What you will do: The full set of records is to be reproduced verbatim.

Data for analysis:
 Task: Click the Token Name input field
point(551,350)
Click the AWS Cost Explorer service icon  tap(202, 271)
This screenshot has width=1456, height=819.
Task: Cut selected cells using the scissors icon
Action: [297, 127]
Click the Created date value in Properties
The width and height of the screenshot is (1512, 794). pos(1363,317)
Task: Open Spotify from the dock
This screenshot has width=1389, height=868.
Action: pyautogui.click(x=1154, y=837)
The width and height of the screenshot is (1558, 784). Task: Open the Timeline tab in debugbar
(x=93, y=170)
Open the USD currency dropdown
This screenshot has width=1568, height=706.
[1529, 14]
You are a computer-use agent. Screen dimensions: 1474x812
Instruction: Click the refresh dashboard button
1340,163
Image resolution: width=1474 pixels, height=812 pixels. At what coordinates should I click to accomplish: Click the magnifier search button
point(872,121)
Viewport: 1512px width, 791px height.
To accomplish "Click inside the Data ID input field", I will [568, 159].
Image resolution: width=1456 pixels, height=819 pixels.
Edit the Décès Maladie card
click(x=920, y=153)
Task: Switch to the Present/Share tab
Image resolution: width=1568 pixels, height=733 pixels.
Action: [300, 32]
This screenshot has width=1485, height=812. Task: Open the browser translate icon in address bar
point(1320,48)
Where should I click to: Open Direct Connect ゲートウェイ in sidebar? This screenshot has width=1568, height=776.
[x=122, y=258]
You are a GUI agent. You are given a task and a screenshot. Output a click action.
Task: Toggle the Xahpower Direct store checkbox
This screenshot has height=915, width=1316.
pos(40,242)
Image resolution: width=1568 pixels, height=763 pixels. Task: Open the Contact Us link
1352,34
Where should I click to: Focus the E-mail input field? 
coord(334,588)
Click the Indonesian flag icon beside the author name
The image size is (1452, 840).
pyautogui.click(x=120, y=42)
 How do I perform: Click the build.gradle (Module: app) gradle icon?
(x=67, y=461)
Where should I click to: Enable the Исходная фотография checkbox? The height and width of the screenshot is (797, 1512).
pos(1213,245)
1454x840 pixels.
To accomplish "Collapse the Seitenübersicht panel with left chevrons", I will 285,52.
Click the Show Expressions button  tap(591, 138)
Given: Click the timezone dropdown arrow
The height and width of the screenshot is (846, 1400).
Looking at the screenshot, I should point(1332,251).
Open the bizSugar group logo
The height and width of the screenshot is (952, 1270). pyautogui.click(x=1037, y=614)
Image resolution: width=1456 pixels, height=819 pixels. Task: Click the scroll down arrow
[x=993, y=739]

Output for this task:
 Task: Click the Token Name input field
point(551,350)
Click the AWS Cost Explorer service icon  tap(202, 271)
This screenshot has width=1456, height=819.
Task: Cut selected cells using the scissors icon
Action: [297, 127]
Click the Created date value in Properties
The width and height of the screenshot is (1512, 794). pos(1363,317)
Task: Open Spotify from the dock
This screenshot has width=1389, height=868.
Action: pyautogui.click(x=1154, y=837)
The width and height of the screenshot is (1558, 784). Task: Open the Timeline tab in debugbar
(x=93, y=170)
Open the USD currency dropdown
This screenshot has width=1568, height=706.
[1529, 14]
You are a computer-use agent. Screen dimensions: 1474x812
Instruction: Click the refresh dashboard button
1340,163
Image resolution: width=1474 pixels, height=812 pixels. At what coordinates should I click to accomplish: Click the magnifier search button
point(872,121)
Viewport: 1512px width, 791px height.
To accomplish "Click inside the Data ID input field", I will [568, 159].
Image resolution: width=1456 pixels, height=819 pixels.
Edit the Décès Maladie card
click(x=920, y=153)
Task: Switch to the Present/Share tab
Image resolution: width=1568 pixels, height=733 pixels.
Action: [300, 32]
This screenshot has width=1485, height=812. Task: Open the browser translate icon in address bar
point(1320,48)
Where should I click to: Open Direct Connect ゲートウェイ in sidebar? This screenshot has width=1568, height=776.
[x=122, y=258]
You are a GUI agent. You are given a task and a screenshot. Output a click action.
Task: Toggle the Xahpower Direct store checkbox
This screenshot has height=915, width=1316.
pos(40,242)
Image resolution: width=1568 pixels, height=763 pixels. Task: Open the Contact Us link
1352,34
Where should I click to: Focus the E-mail input field? 
coord(334,588)
Click the Indonesian flag icon beside the author name
The image size is (1452, 840).
pyautogui.click(x=120, y=42)
 How do I perform: Click the build.gradle (Module: app) gradle icon?
(x=67, y=461)
Where should I click to: Enable the Исходная фотография checkbox? The height and width of the screenshot is (797, 1512).
pos(1213,245)
1454x840 pixels.
To accomplish "Collapse the Seitenübersicht panel with left chevrons", I will 285,52.
Click the Show Expressions button  tap(591, 138)
Given: Click the timezone dropdown arrow
The height and width of the screenshot is (846, 1400).
Looking at the screenshot, I should point(1332,251).
Open the bizSugar group logo
The height and width of the screenshot is (952, 1270). pyautogui.click(x=1037, y=614)
Image resolution: width=1456 pixels, height=819 pixels. Task: Click the scroll down arrow
[x=993, y=739]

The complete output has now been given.